Hima Cement is to build a second plant when mining in Dura region in Kasese begins in 2010. This follows approval of funds from Lafarge, Hima’s parent company.
Lafarge’s offer of $50m (sh85.2b) will fund half of the project, while the remainder would be sourced internally.
Dura is located in Queen Elizabeth National Park.
Hima is waiting for a permit from the Uganda Wildlife Authority, which approved the project in principle.
Environmentalists have criticised the project, saying mining in the national park would be disastrous to wildlife.
Last year, President Yoweri Museveni broke ground for the new plant and said it was a critical project due to the growing construction sector.
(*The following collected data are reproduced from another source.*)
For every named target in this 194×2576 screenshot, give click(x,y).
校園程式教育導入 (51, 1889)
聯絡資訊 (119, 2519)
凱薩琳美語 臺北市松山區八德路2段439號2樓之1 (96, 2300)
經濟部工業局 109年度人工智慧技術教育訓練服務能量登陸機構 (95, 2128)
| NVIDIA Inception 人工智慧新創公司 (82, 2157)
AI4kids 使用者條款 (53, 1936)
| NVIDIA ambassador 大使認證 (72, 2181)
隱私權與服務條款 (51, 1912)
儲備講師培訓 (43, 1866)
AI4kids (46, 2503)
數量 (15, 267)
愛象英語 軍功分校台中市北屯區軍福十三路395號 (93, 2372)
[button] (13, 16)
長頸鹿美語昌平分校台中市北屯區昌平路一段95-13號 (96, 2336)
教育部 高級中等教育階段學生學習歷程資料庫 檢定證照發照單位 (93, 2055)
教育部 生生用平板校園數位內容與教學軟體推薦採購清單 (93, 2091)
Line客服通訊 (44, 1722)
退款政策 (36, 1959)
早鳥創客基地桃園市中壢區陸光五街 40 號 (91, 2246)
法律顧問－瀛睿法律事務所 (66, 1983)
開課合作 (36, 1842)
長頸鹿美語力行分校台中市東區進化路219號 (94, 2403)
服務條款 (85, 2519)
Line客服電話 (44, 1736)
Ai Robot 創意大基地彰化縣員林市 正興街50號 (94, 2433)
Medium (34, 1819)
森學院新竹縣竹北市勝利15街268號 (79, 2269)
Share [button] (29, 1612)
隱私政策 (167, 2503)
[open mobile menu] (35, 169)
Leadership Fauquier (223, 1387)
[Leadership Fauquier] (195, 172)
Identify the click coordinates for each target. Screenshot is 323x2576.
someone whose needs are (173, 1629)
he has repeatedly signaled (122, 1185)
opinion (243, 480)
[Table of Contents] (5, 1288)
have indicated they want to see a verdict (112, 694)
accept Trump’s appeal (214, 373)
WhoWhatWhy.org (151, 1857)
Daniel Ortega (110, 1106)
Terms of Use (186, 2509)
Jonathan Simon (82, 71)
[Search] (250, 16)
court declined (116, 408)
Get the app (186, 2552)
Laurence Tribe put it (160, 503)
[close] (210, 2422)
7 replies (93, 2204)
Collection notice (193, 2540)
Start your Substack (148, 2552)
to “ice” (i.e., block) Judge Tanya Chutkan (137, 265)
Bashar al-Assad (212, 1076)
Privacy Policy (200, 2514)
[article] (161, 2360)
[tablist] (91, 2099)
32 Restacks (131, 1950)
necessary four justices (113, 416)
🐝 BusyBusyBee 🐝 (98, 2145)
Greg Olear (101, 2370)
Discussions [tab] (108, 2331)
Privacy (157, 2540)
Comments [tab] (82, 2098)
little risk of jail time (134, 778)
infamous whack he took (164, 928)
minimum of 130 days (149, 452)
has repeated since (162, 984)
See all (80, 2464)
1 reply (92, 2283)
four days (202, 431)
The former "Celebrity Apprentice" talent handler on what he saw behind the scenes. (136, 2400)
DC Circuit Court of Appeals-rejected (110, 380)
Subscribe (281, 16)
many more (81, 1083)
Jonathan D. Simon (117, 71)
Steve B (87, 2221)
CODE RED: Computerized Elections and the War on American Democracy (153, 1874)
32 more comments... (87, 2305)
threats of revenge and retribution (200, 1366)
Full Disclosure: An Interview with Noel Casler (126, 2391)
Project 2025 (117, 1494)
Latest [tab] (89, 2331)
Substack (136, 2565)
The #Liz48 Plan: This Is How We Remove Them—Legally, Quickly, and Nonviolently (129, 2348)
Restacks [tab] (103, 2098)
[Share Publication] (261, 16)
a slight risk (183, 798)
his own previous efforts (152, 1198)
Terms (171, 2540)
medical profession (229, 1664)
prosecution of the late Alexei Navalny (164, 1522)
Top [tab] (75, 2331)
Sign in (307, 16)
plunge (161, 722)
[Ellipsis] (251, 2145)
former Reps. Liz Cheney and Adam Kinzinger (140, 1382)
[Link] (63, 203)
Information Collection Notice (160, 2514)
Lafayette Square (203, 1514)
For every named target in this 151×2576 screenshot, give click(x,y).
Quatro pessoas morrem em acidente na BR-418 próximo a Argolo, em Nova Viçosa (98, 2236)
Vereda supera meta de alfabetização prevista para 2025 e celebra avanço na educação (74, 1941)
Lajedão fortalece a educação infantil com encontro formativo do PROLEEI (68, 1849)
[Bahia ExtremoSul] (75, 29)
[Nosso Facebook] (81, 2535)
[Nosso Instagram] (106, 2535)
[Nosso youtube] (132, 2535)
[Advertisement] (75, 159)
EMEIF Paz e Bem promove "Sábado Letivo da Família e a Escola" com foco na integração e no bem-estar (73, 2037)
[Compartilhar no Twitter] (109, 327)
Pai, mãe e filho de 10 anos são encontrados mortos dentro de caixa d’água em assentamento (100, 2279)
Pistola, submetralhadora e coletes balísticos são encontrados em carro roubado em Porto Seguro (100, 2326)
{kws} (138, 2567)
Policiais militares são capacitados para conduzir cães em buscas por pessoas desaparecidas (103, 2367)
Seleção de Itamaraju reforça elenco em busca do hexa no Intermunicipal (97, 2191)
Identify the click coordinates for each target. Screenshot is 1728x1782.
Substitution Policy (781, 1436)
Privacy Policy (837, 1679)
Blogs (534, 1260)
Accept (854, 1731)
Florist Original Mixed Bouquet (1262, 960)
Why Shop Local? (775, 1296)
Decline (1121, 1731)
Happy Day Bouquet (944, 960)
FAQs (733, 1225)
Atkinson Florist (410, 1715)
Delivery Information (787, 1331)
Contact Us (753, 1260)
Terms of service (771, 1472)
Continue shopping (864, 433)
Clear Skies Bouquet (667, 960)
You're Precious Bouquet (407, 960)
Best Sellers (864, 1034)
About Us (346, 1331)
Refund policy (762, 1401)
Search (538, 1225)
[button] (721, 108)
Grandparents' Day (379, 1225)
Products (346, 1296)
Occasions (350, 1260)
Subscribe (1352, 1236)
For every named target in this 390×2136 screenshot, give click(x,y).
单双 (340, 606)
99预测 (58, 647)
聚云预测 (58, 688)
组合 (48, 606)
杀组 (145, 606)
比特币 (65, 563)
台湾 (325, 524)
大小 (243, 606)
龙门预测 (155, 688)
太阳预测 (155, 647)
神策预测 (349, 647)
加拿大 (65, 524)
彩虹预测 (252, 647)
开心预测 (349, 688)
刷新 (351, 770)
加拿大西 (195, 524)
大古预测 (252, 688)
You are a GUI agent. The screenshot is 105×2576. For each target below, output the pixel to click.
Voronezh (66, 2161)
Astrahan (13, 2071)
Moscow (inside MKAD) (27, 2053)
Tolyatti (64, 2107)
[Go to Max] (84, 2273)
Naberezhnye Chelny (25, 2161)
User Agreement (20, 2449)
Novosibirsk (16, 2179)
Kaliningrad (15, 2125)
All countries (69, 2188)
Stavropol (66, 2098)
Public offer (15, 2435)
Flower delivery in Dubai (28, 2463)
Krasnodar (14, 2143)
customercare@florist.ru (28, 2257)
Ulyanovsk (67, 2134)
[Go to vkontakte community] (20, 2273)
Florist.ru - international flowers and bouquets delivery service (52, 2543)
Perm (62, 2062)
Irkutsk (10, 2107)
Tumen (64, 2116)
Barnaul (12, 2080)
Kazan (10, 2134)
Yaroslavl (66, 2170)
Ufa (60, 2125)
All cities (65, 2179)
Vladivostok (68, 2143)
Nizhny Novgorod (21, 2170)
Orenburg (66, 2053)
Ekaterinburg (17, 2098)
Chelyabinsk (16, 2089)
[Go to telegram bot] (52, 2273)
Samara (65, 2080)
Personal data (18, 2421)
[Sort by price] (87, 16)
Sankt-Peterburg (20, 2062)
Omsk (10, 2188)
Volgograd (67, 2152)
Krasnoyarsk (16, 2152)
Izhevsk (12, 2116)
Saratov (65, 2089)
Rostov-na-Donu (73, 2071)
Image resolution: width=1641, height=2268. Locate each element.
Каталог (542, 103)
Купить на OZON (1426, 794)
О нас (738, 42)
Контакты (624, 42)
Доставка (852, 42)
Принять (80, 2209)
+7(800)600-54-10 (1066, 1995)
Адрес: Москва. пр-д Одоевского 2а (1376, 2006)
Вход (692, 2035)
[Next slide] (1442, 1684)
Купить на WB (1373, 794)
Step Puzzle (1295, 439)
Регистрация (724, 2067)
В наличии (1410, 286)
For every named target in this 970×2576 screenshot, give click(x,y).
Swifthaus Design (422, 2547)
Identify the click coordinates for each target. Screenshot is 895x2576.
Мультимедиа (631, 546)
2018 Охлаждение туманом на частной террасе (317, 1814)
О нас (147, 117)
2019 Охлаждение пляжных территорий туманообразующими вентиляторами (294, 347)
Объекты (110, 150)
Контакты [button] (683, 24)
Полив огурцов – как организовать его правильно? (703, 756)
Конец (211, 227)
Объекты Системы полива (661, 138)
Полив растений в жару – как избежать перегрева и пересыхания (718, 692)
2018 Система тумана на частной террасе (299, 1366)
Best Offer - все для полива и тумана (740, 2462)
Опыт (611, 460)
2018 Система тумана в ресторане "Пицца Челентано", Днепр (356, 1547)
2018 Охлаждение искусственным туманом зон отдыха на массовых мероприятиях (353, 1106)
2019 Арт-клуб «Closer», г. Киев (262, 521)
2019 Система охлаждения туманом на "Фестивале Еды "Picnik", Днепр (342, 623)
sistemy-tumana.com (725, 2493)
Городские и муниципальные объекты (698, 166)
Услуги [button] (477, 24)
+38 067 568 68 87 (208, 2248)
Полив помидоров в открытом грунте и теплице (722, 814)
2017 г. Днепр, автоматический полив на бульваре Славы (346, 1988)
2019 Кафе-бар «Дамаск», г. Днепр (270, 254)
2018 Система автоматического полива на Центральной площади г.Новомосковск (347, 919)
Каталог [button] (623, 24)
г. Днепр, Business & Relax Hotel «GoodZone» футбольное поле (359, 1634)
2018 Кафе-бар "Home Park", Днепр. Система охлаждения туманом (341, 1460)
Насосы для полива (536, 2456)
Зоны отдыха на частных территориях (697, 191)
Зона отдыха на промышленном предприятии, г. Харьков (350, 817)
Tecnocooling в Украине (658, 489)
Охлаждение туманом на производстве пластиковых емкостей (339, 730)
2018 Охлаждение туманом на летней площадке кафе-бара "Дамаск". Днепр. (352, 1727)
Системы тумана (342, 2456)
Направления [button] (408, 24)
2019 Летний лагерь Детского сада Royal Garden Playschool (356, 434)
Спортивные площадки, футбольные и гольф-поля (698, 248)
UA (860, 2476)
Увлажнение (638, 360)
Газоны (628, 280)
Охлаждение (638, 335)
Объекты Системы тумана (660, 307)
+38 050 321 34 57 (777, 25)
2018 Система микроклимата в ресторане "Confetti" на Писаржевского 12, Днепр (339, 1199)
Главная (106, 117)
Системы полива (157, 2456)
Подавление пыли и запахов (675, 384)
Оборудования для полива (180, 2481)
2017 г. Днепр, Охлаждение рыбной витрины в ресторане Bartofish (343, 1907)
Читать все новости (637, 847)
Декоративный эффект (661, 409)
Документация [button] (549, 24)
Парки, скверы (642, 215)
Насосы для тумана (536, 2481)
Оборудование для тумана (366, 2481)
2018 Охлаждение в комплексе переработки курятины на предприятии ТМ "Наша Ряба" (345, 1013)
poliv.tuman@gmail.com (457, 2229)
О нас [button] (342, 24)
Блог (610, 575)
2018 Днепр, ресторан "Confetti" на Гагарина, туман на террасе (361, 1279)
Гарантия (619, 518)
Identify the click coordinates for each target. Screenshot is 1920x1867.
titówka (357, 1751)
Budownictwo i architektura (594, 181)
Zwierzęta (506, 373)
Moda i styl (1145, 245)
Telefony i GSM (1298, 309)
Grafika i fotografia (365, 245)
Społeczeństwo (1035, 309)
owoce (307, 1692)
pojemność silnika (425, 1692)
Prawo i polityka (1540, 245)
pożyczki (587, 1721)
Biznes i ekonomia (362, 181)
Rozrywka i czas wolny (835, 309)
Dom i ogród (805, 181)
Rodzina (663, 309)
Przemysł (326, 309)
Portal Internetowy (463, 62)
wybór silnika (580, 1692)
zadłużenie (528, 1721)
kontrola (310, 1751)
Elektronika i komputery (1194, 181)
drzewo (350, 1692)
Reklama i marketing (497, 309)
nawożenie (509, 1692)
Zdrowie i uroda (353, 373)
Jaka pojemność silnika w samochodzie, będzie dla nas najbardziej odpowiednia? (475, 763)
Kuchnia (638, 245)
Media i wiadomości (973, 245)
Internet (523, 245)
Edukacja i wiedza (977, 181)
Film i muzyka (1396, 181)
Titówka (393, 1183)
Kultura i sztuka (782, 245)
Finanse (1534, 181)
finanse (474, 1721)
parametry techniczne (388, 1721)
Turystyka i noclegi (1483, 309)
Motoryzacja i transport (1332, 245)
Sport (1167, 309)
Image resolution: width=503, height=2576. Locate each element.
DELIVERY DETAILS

David Njoroge, the general manager, said Hima’s reserves of four million tonnes are less than 10 years of production, but when mining begins in Dura, they would be assured of reserves that can last for 24 years.
Njoroge refuted reports that the World Bank had refused to fund the project. “We decided not to go with the World Bank because the process was long. They did not refuse to give us the money. Lafarge gave us the money,” Njoroge said.
Hima produces 375,000 tonnes annually. The new plant will produce 480,000.
“The viability of our investment is dependent on availability of sufficient limestone reserves,” he added.
The booming construction sector in the region has increased the demand for cement, making it inevitable for Hima and Tororo Cement, the two cement manufacturers, to expand capacity.
Njoroge said they would rehabilitate the Hima-Dura railway to facilitate movement of limestone to the plant.